Re-enable w7900 CI jobs when the runner is stable again
Seeing jobs stall:
- https://github.com/iree-org/iree/actions/runs/9054348031/job/24874255455#step:7:92
- https://github.com/iree-org/iree/actions/runs/9054348028/job/24874260894#step:8:28
To improve stability, we can try
- updating GPU drivers
- adding more runners
- running a generic sanity check (e.g.
rocm-smi) before any test actions - dumping logs (dmesg) if errors are detected (assuming nothing sensitive is in the logs)
test_amd_w7900 is still disabled:
https://github.com/iree-org/iree/blob/258707898ae4a62d53468a51dc9dc44a1a8e22e4/.github/workflows/ci.yml#L432-L470
due to https://github.com/iree-org/iree/actions/runs/9178357378/job/25238436482#step:7:100
6/266 Test #54: iree/hal/drivers/hip/dynamic_symbols_test ...........................................................***Failed 2.12 sec
[==========] Running 3 tests from 2 test suites.
[----------] Global test environment set-up.

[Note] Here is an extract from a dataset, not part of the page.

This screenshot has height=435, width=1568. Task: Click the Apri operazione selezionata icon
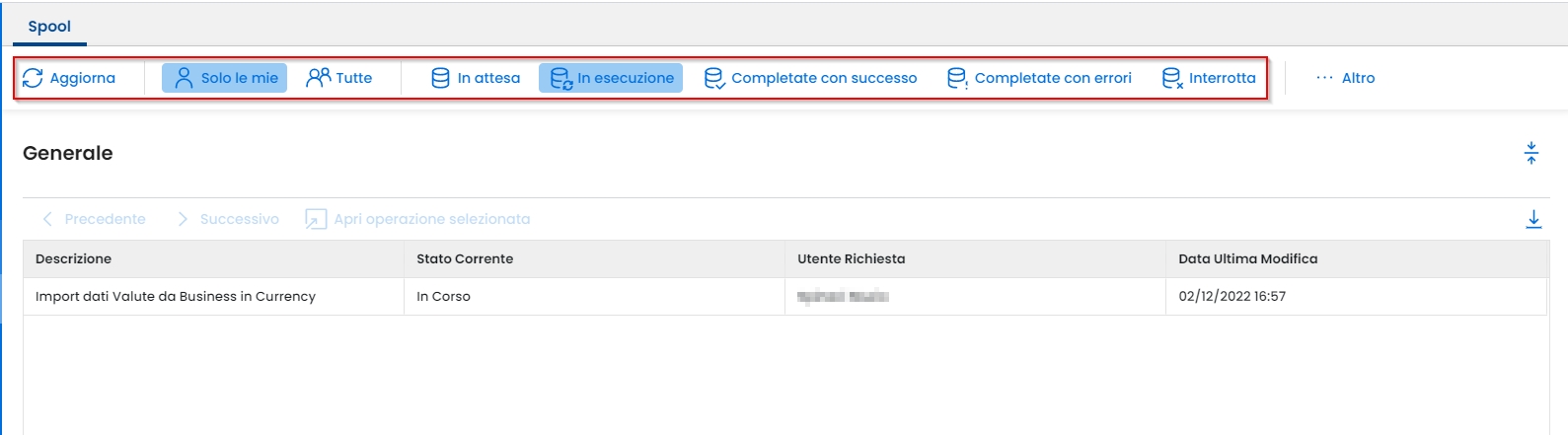click(316, 219)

[----------] 2 tests from DynamicSymbolsTest
[ RUN ] DynamicSymbolsTest.CreateFromSystemLoader
[ OK ] DynamicSymbolsTest.CreateFromSystemLoader (2096 ms)

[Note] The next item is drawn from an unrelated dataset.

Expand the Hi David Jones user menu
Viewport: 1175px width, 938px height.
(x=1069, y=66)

[ RUN ] DynamicSymbolsTest.SearchPathsFail
[ OK ] DynamicSymbolsTest.SearchPathsFail (0 ms)
[----------] 2 tests from DynamicSymbolsTest (2096 ms total)
[----------] 1 test from NCCLDynamicSymbolsTest
[ RUN ] NCCLDynamicSymbolsTest.CreateFromSystemLoader
iree/runtime/src/iree/hal/drivers/hip/dynamic_symbols_test.cc:92: Failure
Expected equality of these values:
21803
nccl_version
Which is: 21806
[ FAILED ] NCCLDynamicSymbolsTest.CreateFromSystemLoader (2 ms)

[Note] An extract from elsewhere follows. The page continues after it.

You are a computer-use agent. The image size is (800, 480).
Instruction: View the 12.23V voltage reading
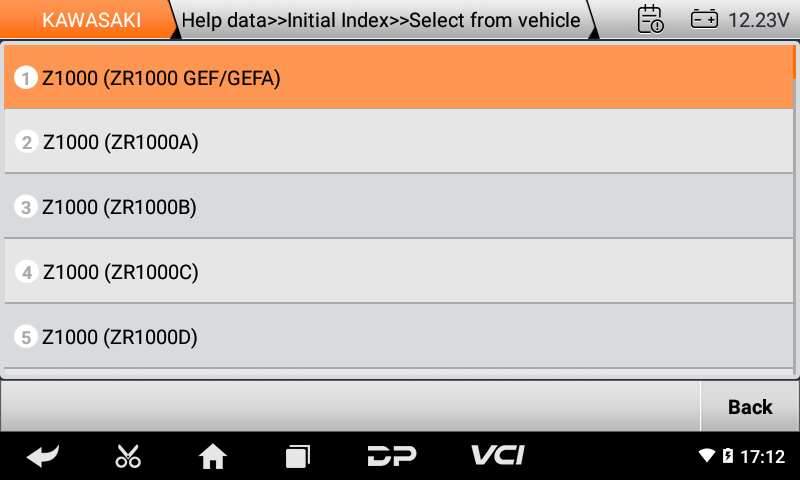point(758,20)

[----------] 1 test from NCCLDynamicSymbolsTest (2 ms total)
[----------] Global test environment tear-down
[==========] 3 tests from 2 test suites ran. (2099 ms total)
[ PASSED ] 2 tests.
[ FAILED ] 1 test, listed below:
[ FAILED ] NCCLDynamicSymbolsTest.CreateFromSystemLoader
1 FAILED TEST
@erman-gurses were you going to help re-enable this with fixes for iree/hal/drivers/hip/dynamic_symbols_test?
@ScottTodd Will try to take a look at it this week.
cc @antiagainst @nithinsubbiah , codeowners for /runtime/src/iree/hal/drivers/hip/:
https://github.com/iree-org/iree/blob/58feff319e2fd0dff7909358741a26ffa5807823/.github/CODEOWNERS#L83
iree/hal/drivers/hip/dynamic_symbols_test is failing on CI so the entire job we added to test hip on w7900s has been disabled for 3 weeks. @erman-gurses may have time to debug since he helped set up the test runner, but these components need a maintainer.
You can put me down as the owner however I can start looking at this only next week.
This still needs attention. Just got another report of a similar test failure on Discord here. Logs: https://github.com/iree-org/iree/actions/runs/9511978721/job/26219408116?pr=17659#step:7:162
This version check https://github.com/iree-org/iree/blob/34282319af42dfbc5bf80c0514b5e8902ed7cb90/runtime/src/iree/hal/drivers/hip/dynamic_symbols_test.cc#L92 Is checking equality against this version https://github.com/iree-org/iree/blob/34282319af42dfbc5bf80c0514b5e8902ed7cb90/third_party/rccl/rccl.h#L20
when it should be checking a minimum version instead
cc @sogartar
@ScottTodd, there is a fix for it in this PR #17433 but it has been blocked because of docker image problems for a while now. I will open a PR with only this fix.
@ScottTodd, there is a fix for it in this PR #17433 but it has been blocked because of docker image problems for a while now. I will open a PR with only this fix.
Already done: https://github.com/iree-org/iree/pull/17674
Please keep PRs focused on a single issue so combined PRs don't end up sitting for long periods.